● PROMPT: Nothing but an exact reprint of the records is to be returned.

(Stored data)
BEGIN

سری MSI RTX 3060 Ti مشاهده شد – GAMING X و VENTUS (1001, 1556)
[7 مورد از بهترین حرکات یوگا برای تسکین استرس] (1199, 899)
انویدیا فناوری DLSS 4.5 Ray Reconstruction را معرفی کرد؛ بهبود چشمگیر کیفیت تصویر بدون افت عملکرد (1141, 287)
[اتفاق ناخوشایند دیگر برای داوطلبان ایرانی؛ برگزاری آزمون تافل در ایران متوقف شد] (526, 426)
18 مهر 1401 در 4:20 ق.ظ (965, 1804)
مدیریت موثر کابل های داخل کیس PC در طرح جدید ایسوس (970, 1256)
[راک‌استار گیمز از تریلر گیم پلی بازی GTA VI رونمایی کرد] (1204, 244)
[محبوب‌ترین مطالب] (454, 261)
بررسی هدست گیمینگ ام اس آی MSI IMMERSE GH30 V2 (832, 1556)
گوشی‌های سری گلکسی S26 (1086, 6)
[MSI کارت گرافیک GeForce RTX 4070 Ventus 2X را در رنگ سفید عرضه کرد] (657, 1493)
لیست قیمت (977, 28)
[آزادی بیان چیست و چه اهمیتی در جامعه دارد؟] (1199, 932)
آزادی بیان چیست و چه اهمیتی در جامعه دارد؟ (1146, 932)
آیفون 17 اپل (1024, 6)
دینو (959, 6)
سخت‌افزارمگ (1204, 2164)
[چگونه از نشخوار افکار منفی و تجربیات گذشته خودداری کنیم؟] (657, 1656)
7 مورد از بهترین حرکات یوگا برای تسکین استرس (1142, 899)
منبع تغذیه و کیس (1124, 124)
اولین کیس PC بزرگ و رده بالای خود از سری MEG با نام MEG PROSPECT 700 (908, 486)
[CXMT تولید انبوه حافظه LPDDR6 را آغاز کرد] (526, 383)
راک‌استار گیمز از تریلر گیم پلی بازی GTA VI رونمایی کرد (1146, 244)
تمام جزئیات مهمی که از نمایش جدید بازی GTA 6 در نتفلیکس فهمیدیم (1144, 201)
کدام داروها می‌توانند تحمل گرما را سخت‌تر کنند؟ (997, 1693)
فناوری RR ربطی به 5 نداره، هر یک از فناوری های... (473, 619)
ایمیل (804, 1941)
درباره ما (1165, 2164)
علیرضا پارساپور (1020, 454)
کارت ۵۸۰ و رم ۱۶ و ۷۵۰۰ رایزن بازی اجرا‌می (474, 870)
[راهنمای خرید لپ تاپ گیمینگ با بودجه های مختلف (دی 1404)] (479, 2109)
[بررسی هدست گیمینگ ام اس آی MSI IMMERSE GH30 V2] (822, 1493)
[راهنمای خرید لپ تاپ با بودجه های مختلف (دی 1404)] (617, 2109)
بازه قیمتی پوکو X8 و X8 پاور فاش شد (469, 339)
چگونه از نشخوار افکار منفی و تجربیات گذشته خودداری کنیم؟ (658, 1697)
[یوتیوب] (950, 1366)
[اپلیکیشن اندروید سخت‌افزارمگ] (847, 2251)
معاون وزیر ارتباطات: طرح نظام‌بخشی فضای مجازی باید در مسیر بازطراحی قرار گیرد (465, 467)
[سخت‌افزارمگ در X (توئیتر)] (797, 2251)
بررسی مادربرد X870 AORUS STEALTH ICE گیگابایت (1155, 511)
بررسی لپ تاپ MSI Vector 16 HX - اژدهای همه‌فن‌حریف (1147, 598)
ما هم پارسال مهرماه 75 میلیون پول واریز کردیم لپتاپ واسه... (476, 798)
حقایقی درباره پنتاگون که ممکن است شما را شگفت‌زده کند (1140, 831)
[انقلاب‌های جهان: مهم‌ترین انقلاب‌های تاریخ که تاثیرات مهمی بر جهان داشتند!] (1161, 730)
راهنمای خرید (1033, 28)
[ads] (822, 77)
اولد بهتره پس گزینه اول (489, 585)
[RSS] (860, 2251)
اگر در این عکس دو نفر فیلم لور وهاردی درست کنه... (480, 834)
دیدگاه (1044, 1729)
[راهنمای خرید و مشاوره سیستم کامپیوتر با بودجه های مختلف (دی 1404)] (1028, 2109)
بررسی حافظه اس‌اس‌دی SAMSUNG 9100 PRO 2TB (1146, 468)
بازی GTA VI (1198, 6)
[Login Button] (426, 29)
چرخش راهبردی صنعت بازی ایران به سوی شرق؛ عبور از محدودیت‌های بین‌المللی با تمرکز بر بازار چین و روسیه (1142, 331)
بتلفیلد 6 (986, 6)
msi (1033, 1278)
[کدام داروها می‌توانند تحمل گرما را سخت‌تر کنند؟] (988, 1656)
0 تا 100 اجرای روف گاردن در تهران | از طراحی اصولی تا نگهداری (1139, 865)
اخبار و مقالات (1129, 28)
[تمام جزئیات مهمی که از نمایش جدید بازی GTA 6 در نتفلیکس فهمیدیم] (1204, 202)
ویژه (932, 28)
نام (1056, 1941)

END

● TASK OUTPUT:
سری MSI RTX 3060 Ti مشاهده شد – GAMING X و VENTUS (1001, 1556)
[7 مورد از بهترین حرکات یوگا برای تسکین استرس] (1199, 899)
انویدیا فناوری DLSS 4.5 Ray Reconstruction را معرفی کرد؛ بهبود چشمگیر کیفیت تصویر بدون افت عملکرد (1141, 287)
[اتفاق ناخوشایند دیگر برای داوطلبان ایرانی؛ برگزاری آزمون تافل در ایران متوقف شد] (526, 426)
18 مهر 1401 در 4:20 ق.ظ (965, 1804)
مدیریت موثر کابل های داخل کیس PC در طرح جدید ایسوس (970, 1256)
[راک‌استار گیمز از تریلر گیم پلی بازی GTA VI رونمایی کرد] (1204, 244)
[محبوب‌ترین مطالب] (454, 261)
بررسی هدست گیمینگ ام اس آی MSI IMMERSE GH30 V2 (832, 1556)
گوشی‌های سری گلکسی S26 (1086, 6)
[MSI کارت گرافیک GeForce RTX 4070 Ventus 2X را در رنگ سفید عرضه کرد] (657, 1493)
لیست قیمت (977, 28)
[آزادی بیان چیست و چه اهمیتی در جامعه دارد؟] (1199, 932)
آزادی بیان چیست و چه اهمیتی در جامعه دارد؟ (1146, 932)
آیفون 17 اپل (1024, 6)
دینو (959, 6)
سخت‌افزارمگ (1204, 2164)
[چگونه از نشخوار افکار منفی و تجربیات گذشته خودداری کنیم؟] (657, 1656)
7 مورد از بهترین حرکات یوگا برای تسکین استرس (1142, 899)
منبع تغذیه و کیس (1124, 124)
اولین کیس PC بزرگ و رده بالای خود از سری MEG با نام MEG PROSPECT 700 (908, 486)
[CXMT تولید انبوه حافظه LPDDR6 را آغاز کرد] (526, 383)
راک‌استار گیمز از تریلر گیم پلی بازی GTA VI رونمایی کرد (1146, 244)
تمام جزئیات مهمی که از نمایش جدید بازی GTA 6 در نتفلیکس فهمیدیم (1144, 201)
کدام داروها می‌توانند تحمل گرما را سخت‌تر کنند؟ (997, 1693)
فناوری RR ربطی به 5 نداره، هر یک از فناوری های... (473, 619)
ایمیل (804, 1941)
درباره ما (1165, 2164)
علیرضا پارساپور (1020, 454)
کارت ۵۸۰ و رم ۱۶ و ۷۵۰۰ رایزن بازی اجرا‌می (474, 870)
[راهنمای خرید لپ تاپ گیمینگ با بودجه های مختلف (دی 1404)] (479, 2109)
[بررسی هدست گیمینگ ام اس آی MSI IMMERSE GH30 V2] (822, 1493)
[راهنمای خرید لپ تاپ با بودجه های مختلف (دی 1404)] (617, 2109)
بازه قیمتی پوکو X8 و X8 پاور فاش شد (469, 339)
چگونه از نشخوار افکار منفی و تجربیات گذشته خودداری کنیم؟ (658, 1697)
[یوتیوب] (950, 1366)
[اپلیکیشن اندروید سخت‌افزارمگ] (847, 2251)
معاون وزیر ارتباطات: طرح نظام‌بخشی فضای مجازی باید در مسیر بازطراحی قرار گیرد (465, 467)
[سخت‌افزارمگ در X (توئیتر)] (797, 2251)
بررسی مادربرد X870 AORUS STEALTH ICE گیگابایت (1155, 511)
بررسی لپ تاپ MSI Vector 16 HX - اژدهای همه‌فن‌حریف (1147, 598)
ما هم پارسال مهرماه 75 میلیون پول واریز کردیم لپتاپ واسه... (476, 798)
حقایقی درباره پنتاگون که ممکن است شما را شگفت‌زده کند (1140, 831)
[انقلاب‌های جهان: مهم‌ترین انقلاب‌های تاریخ که تاثیرات مهمی بر جهان داشتند!] (1161, 730)
راهنمای خرید (1033, 28)
[ads] (822, 77)
اولد بهتره پس گزینه اول (489, 585)
[RSS] (860, 2251)
اگر در این عکس دو نفر فیلم لور وهاردی درست کنه... (480, 834)
دیدگاه (1044, 1729)
[راهنمای خرید و مشاوره سیستم کامپیوتر با بودجه های مختلف (دی 1404)] (1028, 2109)
بررسی حافظه اس‌اس‌دی SAMSUNG 9100 PRO 2TB (1146, 468)
بازی GTA VI (1198, 6)
[Login Button] (426, 29)
چرخش راهبردی صنعت بازی ایران به سوی شرق؛ عبور از محدودیت‌های بین‌المللی با تمرکز بر بازار چین و روسیه (1142, 331)
بتلفیلد 6 (986, 6)
msi (1033, 1278)
[کدام داروها می‌توانند تحمل گرما را سخت‌تر کنند؟] (988, 1656)
0 تا 100 اجرای روف گاردن در تهران | از طراحی اصولی تا نگهداری (1139, 865)
اخبار و مقالات (1129, 28)
[تمام جزئیات مهمی که از نمایش جدید بازی GTA 6 در نتفلیکس فهمیدیم] (1204, 202)
ویژه (932, 28)
نام (1056, 1941)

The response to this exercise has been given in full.